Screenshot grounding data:
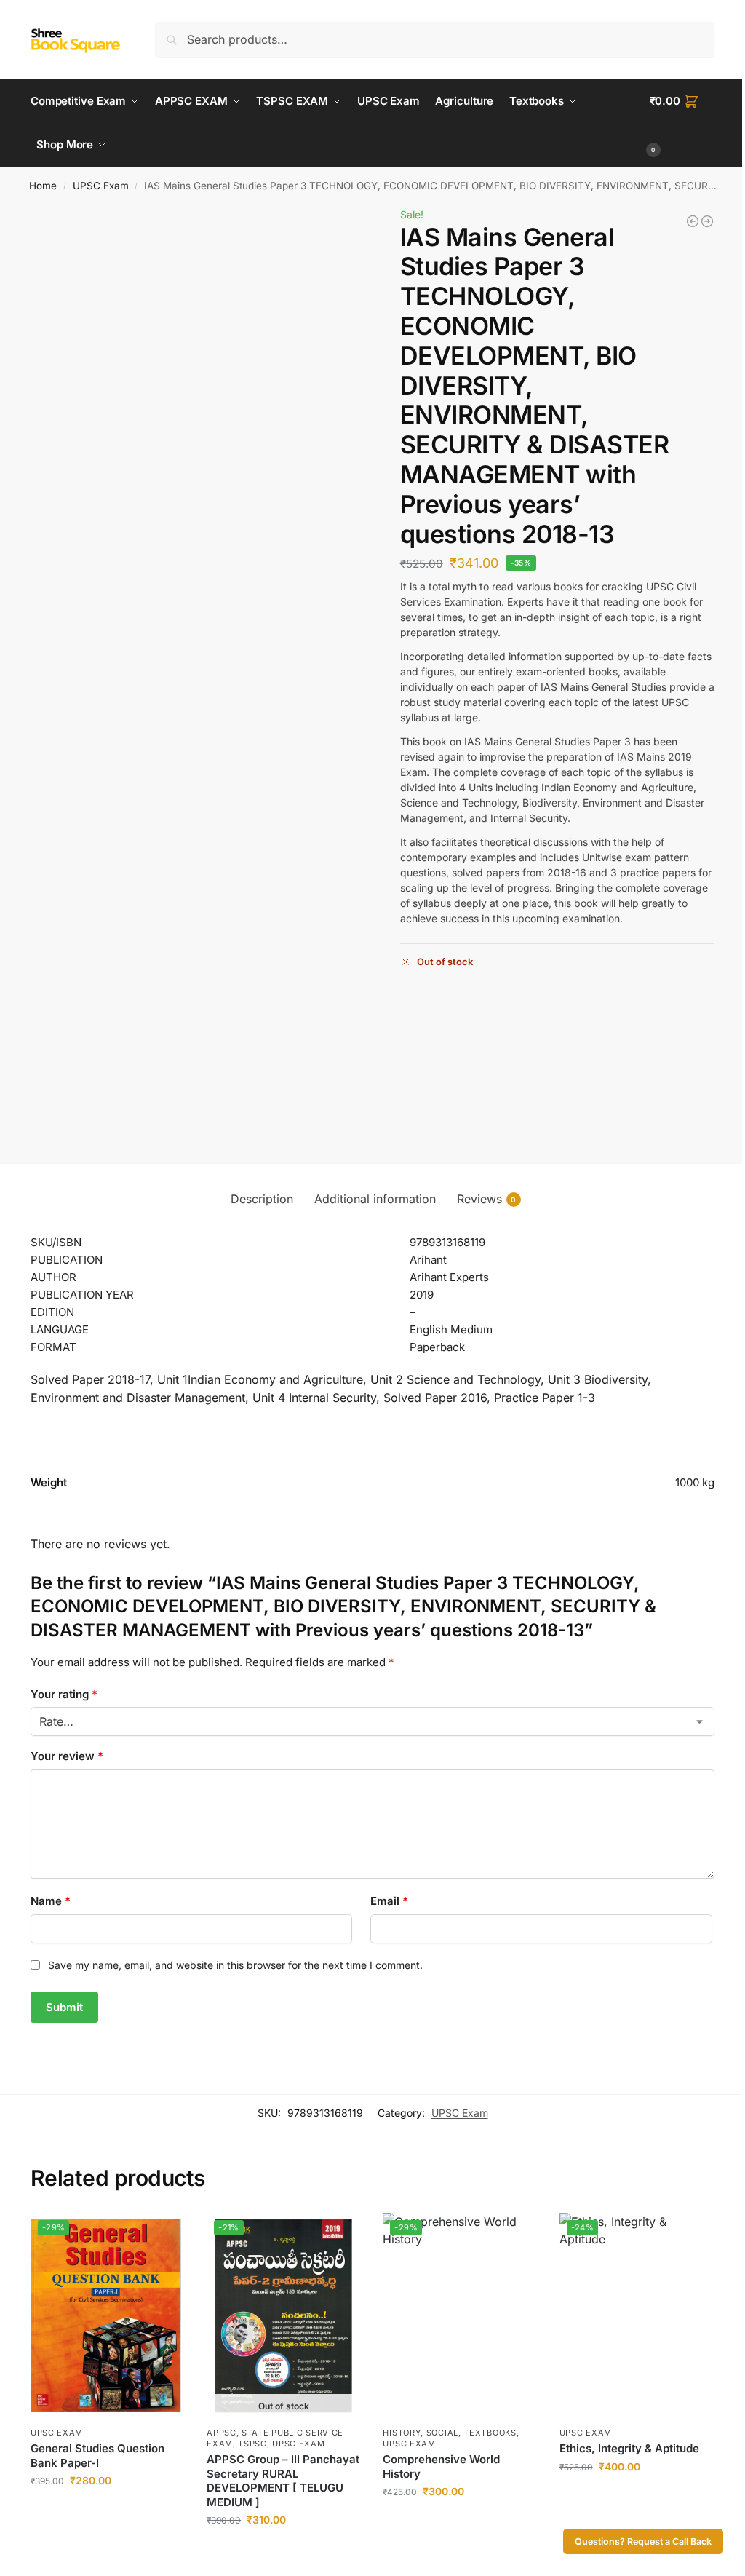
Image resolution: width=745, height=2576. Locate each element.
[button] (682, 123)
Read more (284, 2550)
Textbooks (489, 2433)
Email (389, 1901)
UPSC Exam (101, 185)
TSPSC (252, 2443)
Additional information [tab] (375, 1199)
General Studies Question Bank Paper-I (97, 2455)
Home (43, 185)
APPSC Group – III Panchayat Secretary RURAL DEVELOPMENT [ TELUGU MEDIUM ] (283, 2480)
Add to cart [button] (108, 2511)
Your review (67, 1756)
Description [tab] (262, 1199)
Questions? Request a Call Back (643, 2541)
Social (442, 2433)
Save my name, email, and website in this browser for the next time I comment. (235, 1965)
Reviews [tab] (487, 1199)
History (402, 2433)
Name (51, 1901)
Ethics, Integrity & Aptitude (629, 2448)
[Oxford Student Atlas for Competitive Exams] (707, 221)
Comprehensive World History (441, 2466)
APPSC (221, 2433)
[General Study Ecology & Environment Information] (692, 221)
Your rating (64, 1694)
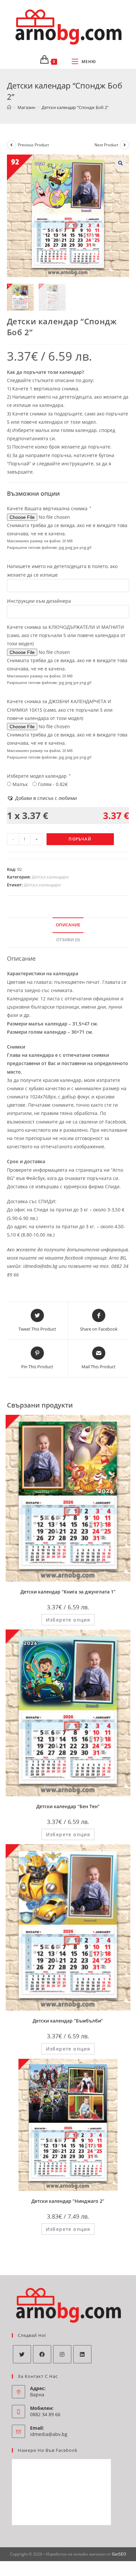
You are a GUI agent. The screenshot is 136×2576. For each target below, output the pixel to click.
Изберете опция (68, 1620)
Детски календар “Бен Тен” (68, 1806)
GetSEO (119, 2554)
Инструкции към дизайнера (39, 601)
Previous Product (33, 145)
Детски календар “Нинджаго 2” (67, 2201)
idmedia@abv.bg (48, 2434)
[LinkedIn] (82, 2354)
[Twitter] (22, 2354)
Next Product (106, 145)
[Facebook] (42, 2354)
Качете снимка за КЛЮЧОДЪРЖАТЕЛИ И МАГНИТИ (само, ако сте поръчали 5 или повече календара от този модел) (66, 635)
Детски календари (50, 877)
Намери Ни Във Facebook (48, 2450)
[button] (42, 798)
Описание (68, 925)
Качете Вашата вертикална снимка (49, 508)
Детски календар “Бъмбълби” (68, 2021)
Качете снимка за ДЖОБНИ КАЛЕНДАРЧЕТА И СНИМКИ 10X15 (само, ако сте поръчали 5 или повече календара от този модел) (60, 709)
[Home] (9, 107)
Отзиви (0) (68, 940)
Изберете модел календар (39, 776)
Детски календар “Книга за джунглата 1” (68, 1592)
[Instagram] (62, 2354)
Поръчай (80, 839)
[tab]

ACTIVITY:
Quote every record above exactly, omitting any pictures they contain.

OUTPUT:
Image resolution: width=745, height=2576. Locate each element.
[button] (682, 123)
Read more (284, 2550)
Textbooks (489, 2433)
Email (389, 1901)
UPSC Exam (101, 185)
TSPSC (252, 2443)
Additional information [tab] (375, 1199)
General Studies Question Bank Paper-I (97, 2455)
Home (43, 185)
APPSC Group – III Panchayat Secretary RURAL DEVELOPMENT [ TELUGU MEDIUM ] (283, 2480)
Add to cart [button] (108, 2511)
Your review (67, 1756)
Description [tab] (262, 1199)
Questions? Request a Call Back (643, 2541)
Social (442, 2433)
Save my name, email, and website in this browser for the next time I comment. (235, 1965)
Reviews [tab] (487, 1199)
History (402, 2433)
Name (51, 1901)
Ethics, Integrity & Aptitude (629, 2448)
[Oxford Student Atlas for Competitive Exams] (707, 221)
Comprehensive World History (441, 2466)
APPSC (221, 2433)
[General Study Ecology & Environment Information] (692, 221)
Your rating (64, 1694)
You are a GUI agent. The screenshot is 136×2576. For each target below, output the pixel to click.
Изберете опция (68, 1620)
Детски календар “Бен Тен” (68, 1806)
GetSEO (119, 2554)
Инструкции към дизайнера (39, 601)
Previous Product (33, 145)
Детски календар “Нинджаго 2” (67, 2201)
idmedia@abv.bg (48, 2434)
[LinkedIn] (82, 2354)
[Twitter] (22, 2354)
Next Product (106, 145)
[Facebook] (42, 2354)
Качете снимка за КЛЮЧОДЪРЖАТЕЛИ И МАГНИТИ (само, ако сте поръчали 5 или повече календара от този модел) (66, 635)
Детски календари (50, 877)
Намери Ни Във Facebook (48, 2450)
[button] (42, 798)
Описание (68, 925)
Качете Вашата вертикална снимка (49, 508)
Детски календар “Бъмбълби” (68, 2021)
Качете снимка за ДЖОБНИ КАЛЕНДАРЧЕТА И СНИМКИ 10X15 (само, ако сте поръчали 5 или повече календара от този модел) (60, 709)
[Home] (9, 107)
Отзиви (0) (68, 940)
Изберете модел календар (39, 776)
Детски календар “Книга за джунглата 1” (68, 1592)
[Instagram] (62, 2354)
Поръчай (80, 839)
[tab]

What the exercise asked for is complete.